Borsa İstanbul’da hisse fiyatları yatırımcılar için oldukça ucuz olmaya devam ederken, yabancı yatırımcılar özellikle bankacılık endeksinde yoğun satış yapıyor. BIST 100 endeksi son 10 yılda 4.55 centten, 1.70 cent ile tarihi ortalamaların altına düşerek, dolar bazında yüzde 62.63 geriledi.
Her ne kadar dolar bazlı grafiğe baktığımızda BIST 100 ucuz gözükse de cazibesini kaybediyor. Ülkeyi hem jeopolitik hem de ekonomik olarak riskli gören yabancı yatırımcının Türk varlıklarına rağbet etmediğini belirten Bahçeşehir Üniversitesi Uluslararası Finans Bölümü Öğretim Üyesi Doç. Dr. Hakkı Öztürk, “2007-2010 ve 2013 yıllarında borsa yaklaşık 5 cente yükseldiği zamanlarda Türkiye’nin risk primini gösteren CDS ortalaması 170 puan seviyesindeydi.
Şu anda CDS’ler 443 puan. Bu, yabancıların Türkiye’yi riskli olarak gördüğünün en büyük göstergesi” dedi. Borsada dolar bazlı çöküşün 2018’de başladığını söyleyen Öztürk, “BIST100’ün 2006-2017 sonu dolar bazlı ortalaması 3.24 cent iken, 2018-2021 yılları arasındaki dolar bazlı ortalaması 1.9 cent. 2018’in başında yüzde 60’ın üzerinde olan yabancı yüzde 43 ile tarihindeki en düşük seviyeye geriledi” dedi.

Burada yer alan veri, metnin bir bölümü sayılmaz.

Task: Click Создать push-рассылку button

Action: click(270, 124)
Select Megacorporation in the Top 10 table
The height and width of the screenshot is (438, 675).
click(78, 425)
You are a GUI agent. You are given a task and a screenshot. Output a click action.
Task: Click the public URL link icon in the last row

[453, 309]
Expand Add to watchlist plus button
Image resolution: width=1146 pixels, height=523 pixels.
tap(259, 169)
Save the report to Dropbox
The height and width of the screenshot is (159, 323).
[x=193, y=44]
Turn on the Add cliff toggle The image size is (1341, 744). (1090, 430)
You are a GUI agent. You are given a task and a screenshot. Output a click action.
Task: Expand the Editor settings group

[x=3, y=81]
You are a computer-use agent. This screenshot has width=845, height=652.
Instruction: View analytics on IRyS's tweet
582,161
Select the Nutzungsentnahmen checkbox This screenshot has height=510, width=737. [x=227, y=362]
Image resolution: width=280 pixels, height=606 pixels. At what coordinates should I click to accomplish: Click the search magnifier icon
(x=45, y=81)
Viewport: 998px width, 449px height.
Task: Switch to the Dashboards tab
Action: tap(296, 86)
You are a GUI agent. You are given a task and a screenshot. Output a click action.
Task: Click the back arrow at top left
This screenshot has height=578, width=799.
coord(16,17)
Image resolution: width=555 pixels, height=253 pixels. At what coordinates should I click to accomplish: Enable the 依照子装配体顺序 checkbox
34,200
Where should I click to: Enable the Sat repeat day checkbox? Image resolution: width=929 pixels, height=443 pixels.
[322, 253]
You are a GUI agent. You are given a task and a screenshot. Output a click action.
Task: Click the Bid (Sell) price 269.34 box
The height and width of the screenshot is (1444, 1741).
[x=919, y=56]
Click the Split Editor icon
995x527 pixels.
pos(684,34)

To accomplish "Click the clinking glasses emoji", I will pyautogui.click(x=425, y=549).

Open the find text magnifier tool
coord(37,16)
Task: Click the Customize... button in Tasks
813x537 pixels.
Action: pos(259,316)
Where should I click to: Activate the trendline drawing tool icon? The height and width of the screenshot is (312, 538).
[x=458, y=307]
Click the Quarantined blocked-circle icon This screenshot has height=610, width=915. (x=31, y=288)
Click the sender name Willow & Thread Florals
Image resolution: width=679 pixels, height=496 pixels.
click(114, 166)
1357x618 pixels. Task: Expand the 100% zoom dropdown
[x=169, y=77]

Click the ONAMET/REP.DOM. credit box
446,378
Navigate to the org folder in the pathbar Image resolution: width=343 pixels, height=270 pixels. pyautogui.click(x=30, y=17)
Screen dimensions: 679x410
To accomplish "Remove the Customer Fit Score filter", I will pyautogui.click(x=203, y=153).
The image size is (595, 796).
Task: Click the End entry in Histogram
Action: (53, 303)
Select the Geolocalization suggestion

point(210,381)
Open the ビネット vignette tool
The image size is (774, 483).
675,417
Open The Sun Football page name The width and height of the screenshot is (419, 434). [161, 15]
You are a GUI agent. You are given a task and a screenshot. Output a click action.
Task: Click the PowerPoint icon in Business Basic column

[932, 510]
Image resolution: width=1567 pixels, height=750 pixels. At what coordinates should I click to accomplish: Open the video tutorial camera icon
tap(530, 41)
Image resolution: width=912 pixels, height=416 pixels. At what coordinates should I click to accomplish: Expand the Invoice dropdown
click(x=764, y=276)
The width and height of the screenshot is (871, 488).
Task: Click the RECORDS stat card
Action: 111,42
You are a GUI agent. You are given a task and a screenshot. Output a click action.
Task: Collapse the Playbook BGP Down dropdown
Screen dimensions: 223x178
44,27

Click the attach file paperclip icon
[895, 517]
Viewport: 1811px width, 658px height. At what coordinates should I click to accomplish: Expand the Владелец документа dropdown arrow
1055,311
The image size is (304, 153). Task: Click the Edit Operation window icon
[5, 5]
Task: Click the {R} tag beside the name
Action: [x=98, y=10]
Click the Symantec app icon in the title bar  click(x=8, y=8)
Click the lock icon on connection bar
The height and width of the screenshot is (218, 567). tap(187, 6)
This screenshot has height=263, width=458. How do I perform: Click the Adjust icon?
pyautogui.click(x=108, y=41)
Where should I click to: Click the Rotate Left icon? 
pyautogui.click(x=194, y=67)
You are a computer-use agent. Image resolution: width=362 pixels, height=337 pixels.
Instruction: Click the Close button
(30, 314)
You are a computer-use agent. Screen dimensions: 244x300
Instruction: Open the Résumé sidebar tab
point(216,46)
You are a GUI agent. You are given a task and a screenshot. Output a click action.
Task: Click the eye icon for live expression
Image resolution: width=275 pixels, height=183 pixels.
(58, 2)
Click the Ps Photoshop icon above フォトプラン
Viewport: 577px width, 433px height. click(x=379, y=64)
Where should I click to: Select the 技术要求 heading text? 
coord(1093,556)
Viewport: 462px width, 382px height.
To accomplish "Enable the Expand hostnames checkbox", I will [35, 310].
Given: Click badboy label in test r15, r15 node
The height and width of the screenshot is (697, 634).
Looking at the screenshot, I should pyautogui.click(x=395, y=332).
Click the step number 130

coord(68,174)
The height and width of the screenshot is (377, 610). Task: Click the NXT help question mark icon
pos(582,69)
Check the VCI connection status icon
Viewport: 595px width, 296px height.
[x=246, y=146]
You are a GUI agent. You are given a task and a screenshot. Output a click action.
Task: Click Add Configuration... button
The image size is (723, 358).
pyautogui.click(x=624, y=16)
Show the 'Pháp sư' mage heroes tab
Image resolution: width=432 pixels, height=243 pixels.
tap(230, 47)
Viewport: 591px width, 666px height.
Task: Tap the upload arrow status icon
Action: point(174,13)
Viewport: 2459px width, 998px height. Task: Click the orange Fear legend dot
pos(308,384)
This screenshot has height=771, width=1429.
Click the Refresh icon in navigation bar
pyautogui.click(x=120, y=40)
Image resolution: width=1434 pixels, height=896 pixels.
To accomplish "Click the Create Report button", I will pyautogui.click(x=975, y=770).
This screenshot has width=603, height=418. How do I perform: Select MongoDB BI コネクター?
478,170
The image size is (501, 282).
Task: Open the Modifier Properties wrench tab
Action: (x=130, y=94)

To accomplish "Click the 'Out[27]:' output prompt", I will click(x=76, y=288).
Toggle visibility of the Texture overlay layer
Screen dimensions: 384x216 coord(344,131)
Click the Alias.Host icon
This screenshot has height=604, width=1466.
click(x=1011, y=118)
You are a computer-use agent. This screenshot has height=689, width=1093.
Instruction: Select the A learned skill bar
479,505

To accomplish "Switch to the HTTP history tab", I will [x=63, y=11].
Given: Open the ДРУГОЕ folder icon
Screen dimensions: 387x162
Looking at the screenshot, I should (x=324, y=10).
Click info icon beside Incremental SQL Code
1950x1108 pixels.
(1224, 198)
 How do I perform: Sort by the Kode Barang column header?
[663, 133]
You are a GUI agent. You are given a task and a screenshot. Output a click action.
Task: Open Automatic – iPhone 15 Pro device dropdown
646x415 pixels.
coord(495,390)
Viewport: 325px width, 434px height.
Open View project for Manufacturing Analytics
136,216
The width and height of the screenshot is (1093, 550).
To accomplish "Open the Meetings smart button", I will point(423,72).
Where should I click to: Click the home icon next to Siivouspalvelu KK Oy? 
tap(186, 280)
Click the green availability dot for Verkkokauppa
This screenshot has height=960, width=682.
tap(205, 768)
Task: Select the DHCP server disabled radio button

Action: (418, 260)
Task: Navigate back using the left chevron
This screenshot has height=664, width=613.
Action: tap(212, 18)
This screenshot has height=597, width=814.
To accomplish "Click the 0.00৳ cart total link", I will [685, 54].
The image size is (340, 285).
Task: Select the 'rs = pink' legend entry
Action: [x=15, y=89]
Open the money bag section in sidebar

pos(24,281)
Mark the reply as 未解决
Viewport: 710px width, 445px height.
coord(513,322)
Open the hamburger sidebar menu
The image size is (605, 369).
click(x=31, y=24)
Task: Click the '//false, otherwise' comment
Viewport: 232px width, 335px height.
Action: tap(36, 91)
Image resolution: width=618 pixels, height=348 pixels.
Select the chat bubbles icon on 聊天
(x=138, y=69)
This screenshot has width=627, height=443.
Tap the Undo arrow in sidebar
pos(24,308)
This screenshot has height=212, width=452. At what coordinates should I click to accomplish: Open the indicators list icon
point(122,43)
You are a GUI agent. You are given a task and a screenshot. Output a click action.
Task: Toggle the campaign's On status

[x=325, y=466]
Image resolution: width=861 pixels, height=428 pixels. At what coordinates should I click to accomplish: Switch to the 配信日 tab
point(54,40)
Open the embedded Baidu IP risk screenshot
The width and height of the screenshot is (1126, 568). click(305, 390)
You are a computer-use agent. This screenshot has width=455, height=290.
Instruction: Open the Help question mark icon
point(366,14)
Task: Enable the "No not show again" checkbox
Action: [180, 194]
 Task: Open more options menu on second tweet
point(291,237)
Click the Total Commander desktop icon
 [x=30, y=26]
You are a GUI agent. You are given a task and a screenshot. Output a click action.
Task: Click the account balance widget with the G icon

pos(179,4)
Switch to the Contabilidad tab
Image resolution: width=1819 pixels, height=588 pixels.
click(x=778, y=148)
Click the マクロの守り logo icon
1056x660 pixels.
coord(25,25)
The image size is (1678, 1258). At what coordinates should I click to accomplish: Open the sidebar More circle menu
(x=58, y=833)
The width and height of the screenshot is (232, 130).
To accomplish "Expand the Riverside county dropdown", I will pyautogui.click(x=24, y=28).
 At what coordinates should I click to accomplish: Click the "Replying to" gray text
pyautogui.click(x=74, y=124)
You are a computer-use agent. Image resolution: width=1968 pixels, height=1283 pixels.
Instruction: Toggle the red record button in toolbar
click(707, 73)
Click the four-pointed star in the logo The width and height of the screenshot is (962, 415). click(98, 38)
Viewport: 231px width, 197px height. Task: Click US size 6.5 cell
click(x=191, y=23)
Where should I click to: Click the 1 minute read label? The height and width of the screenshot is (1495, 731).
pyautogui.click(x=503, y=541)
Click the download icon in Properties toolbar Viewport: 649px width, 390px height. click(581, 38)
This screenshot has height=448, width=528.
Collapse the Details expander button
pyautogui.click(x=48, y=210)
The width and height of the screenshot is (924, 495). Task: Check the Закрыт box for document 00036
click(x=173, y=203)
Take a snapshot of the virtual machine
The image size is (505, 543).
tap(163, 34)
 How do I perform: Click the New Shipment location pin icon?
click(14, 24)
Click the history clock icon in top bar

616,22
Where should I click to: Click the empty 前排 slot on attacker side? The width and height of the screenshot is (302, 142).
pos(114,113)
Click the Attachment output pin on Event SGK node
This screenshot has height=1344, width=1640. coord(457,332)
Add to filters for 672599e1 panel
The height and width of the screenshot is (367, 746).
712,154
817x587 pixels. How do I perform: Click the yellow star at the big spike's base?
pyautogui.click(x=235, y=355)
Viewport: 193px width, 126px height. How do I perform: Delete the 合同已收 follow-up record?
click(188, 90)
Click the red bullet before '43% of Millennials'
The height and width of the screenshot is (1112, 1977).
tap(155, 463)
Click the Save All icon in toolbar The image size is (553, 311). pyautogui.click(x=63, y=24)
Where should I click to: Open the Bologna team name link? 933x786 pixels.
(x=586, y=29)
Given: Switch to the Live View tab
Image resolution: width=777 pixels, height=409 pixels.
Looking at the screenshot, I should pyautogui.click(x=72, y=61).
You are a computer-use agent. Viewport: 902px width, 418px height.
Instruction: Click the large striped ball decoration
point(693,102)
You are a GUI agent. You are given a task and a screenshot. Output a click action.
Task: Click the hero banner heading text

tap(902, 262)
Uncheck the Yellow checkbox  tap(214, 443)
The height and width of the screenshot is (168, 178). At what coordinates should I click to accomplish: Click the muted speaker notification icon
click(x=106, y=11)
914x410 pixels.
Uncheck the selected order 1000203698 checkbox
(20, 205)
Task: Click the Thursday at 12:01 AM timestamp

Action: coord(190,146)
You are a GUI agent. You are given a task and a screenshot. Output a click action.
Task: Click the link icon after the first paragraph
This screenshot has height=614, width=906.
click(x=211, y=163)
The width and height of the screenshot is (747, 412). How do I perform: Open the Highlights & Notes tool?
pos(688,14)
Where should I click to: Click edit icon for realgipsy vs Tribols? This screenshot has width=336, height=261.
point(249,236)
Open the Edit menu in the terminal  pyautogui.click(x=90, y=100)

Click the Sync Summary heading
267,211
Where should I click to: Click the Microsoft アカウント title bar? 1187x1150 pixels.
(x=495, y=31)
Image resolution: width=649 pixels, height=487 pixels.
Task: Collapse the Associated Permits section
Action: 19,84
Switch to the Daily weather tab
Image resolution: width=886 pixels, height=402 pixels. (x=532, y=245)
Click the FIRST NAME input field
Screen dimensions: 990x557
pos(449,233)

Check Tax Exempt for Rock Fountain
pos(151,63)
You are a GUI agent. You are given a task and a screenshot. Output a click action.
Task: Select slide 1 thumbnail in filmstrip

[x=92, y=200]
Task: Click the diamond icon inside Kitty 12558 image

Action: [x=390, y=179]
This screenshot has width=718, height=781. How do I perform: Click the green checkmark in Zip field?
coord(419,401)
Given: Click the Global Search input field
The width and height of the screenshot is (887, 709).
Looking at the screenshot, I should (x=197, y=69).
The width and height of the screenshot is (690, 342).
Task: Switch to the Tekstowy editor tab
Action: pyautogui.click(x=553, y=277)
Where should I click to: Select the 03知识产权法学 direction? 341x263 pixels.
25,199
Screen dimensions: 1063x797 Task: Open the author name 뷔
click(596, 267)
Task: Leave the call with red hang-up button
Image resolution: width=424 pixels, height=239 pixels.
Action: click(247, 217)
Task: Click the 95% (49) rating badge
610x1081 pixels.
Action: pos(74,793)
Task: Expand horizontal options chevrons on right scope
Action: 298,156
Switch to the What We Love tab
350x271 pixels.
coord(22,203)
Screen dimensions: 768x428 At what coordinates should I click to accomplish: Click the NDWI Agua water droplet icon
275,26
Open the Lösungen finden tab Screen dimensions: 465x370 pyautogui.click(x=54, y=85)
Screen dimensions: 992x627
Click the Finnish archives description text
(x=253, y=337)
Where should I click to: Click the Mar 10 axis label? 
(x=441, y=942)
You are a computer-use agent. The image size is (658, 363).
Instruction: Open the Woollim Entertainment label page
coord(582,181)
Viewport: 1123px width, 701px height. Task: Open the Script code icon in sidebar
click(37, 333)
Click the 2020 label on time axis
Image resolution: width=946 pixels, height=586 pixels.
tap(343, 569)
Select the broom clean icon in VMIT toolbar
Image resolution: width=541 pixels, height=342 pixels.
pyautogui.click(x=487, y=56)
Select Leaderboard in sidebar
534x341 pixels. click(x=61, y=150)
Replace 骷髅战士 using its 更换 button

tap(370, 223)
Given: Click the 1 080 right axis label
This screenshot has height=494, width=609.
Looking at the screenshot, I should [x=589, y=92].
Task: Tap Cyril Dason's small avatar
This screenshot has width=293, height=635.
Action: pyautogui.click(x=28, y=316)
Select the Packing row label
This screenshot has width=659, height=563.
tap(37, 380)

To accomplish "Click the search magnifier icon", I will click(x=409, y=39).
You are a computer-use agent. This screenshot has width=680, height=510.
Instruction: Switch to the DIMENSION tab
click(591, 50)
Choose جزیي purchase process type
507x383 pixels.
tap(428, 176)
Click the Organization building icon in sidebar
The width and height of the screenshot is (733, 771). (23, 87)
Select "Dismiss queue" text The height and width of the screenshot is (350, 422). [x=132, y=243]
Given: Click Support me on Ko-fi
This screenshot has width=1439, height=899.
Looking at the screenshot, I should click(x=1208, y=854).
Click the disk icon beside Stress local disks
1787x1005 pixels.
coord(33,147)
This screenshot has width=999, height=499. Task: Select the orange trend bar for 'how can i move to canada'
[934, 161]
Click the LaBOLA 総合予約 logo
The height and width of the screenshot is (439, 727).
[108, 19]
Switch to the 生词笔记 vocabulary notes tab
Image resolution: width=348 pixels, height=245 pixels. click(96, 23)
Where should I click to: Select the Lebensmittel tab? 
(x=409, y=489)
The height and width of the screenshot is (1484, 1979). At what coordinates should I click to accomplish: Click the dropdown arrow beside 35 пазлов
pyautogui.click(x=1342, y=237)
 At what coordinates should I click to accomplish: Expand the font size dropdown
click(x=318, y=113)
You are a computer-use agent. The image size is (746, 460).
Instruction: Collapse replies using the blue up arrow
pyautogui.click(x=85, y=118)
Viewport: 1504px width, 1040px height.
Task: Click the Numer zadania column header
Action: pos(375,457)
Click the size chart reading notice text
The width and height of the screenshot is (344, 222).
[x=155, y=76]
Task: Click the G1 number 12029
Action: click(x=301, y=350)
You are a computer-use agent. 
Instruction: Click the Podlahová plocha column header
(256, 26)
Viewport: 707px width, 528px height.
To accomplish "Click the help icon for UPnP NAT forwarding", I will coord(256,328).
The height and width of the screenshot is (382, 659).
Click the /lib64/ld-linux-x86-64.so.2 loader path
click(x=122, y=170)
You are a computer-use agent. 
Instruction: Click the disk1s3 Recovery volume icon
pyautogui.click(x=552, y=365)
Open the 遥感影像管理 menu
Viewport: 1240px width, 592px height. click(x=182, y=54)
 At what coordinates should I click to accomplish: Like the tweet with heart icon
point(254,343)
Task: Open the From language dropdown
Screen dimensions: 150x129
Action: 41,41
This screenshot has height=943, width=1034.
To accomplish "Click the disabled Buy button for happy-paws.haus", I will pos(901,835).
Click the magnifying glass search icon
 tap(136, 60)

YATIRIM HİKAYESİ YARATAMIYOR
Borsa İstanbul’da endekslerin göreceli ucuz olmalarının yatırım hikayesini tetikleyemediğini belirten GCM Yatırım Araştırma Müdürü Ekonomist Dr. Tuğberk Çitilci, “Özellikle kurumsal yatırımcıların TCMB’de başkan değişikliği sonrası Türkiye’den çıkışları ve yerli yatırımcıların halka arz hisse senetlerine odaklanmaları endeksin ucuzluk algısını ortadan kaldırıyor” dedi. Ayrıca son halka arzlarda yatırımcılara beklentilerinden çok az hisse senedi gelmesinin yatırım tercihlerini mevduat-kripto paralara yönlendirdiğini kaydeden Çitilci, bu durumun BIST100’ü 1.400 puanlık psikolojik seviyenin altında baskıladığını söyledi.